Miniaturization Design: Sunny Optical’s VR lens bracket mold (2.5mm×1.8mm cavity) uses ruby guide pins (5x more wear-resistant) and piezoelectric injection units (500mm/s speed) to achieve ±0.001mm tolerance. A medical device mold uses magnetic levitation positioning (±0.0005mm precision) to control insert-plastic fit gaps within 0.002mm.

3. Manufacturing Process Innovation

Precision Machining: An automotive electronics enterprise used a DMG MORI NTX2000 5-axis CNC machine to process light guide plate molds, controlling surface seams within 0.002mm and increasing light transmittance from 88% to 92%. 3D-printed conformal cooling channels reduced router casing mold cooling time from 35s to 21s, lifting yield from 85% to 98%.

Intelligent Manufacturing: A Shenzhen mold factory (supplying DJI) deployed sensors to collect spindle load data, using AI (trained on 5,000+ datasets) to extend tool life from 8h to 10–12h, cutting tool breakage from 2% to 0.28% and saving $310k/year. 6-axis robots (±0.02mm repeatability) boosted per capita productivity by 40%.

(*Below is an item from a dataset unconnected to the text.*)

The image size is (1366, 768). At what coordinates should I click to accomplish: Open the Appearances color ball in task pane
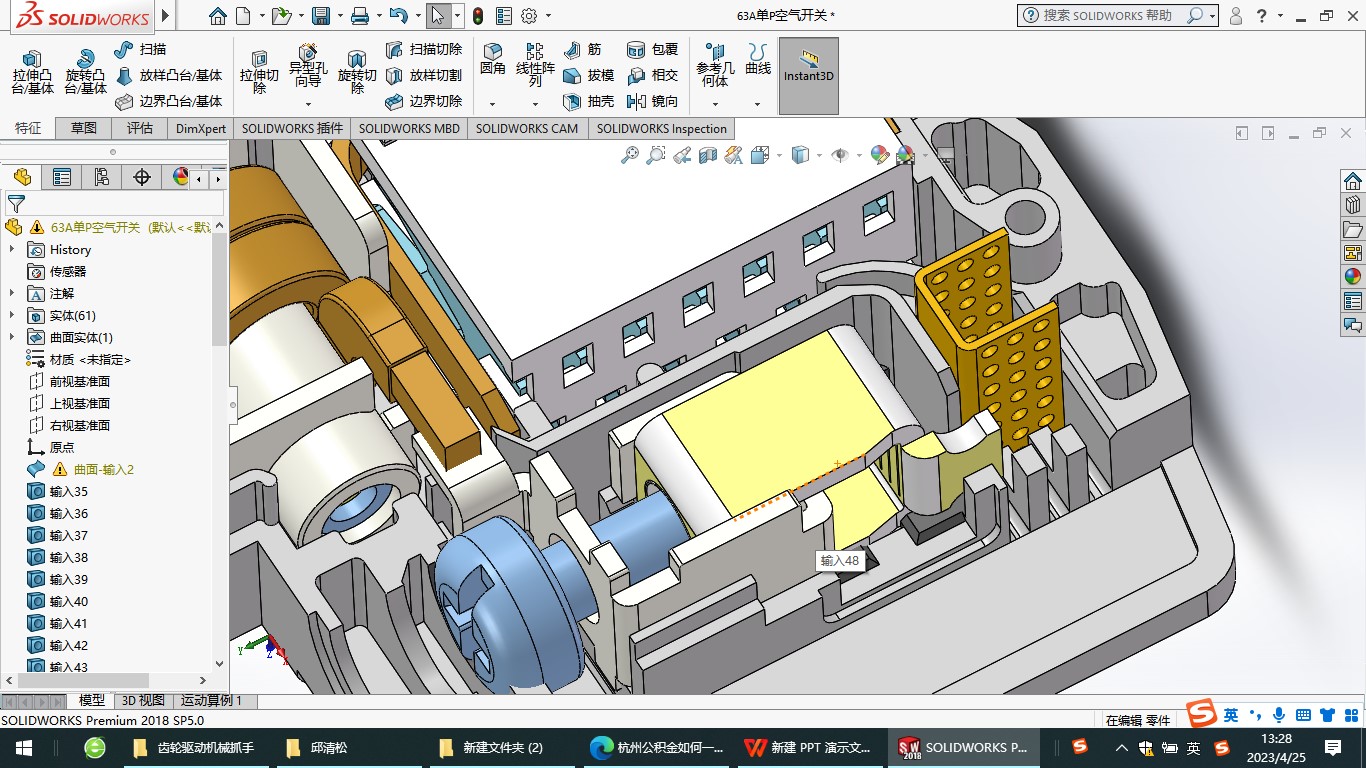(x=1352, y=276)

III. Challenges and Solutions

1. Core Challenges

High-Precision/Complexity Barriers: A 65-inch Mini LED light guide plate mold (for TCL) needs 1.2 million 0.15mm micro-lenses; traditional CNC takes 280h with a 0.5μm PV value (insufficient for ≤0.3μm). Foldable phone hinge molds require 6-way core pulling, with traditional hydraulic systems (0.05s delay) limiting yield to 82%.

New Material Barriers: PEEK (for high-temperature parts) needs 360–380°C injection; traditional heating causes ±5°C cavity temperature difference, leading to 15% cracking. Carbon nanotube-reinforced PP has uneven fiber orientation, causing ±10% thermal conductivity fluctuation.

Environmental Regulations: The EU’s WEEE Directive (2023) mandates ≥85% plastic recycling, but traditional integrated molds only achieve 55%. China’s 2025 regulations require ≤100ppm heavy metals in plastics, increasing mold costs by 8–10%.

2. Solutions

High-Precision Manufacturing: An enterprise used Okamoto ACC-6000 grinding machines (10,000# CBN wheels) to cut Mini LED mold processing time to 120h and PV value to 0.25μm. Servo-driven core pulling (0.005s response) lifted foldable hinge yield to 99%.

New Material Adaptation: A hot oil heating system (±1°C precision) and nickel-phosphorus alloy cavities reduced PEEK cracking to 1.2%. Dynamic pressure holding (0.8–1.5MPa) and barrier screws controlled PP thermal conductivity fluctuation to ±3%.

Eco-Compliance: A laptop enterprise switched to modular middle frame designs (snap connections), lifting recycling from 55% to 88%. It collaborated with BASF to develop low-VOC recyclable plastics, cutting material costs by 5–7%.

IV. Conclusion

Plastic molds are integral to electronic device casings, packaging, and structural parts. Driven by material, design, and process innovation, they advance toward higher precision, eco-friendliness, and efficiency. While challenges like high-precision barriers and environmental rules exist, solutions such as equipment upgrades and supply chain collaboration are available. Future integration with micro-nano processing and intelligent manufacturing will further support the innovation of the electronic equipment industry.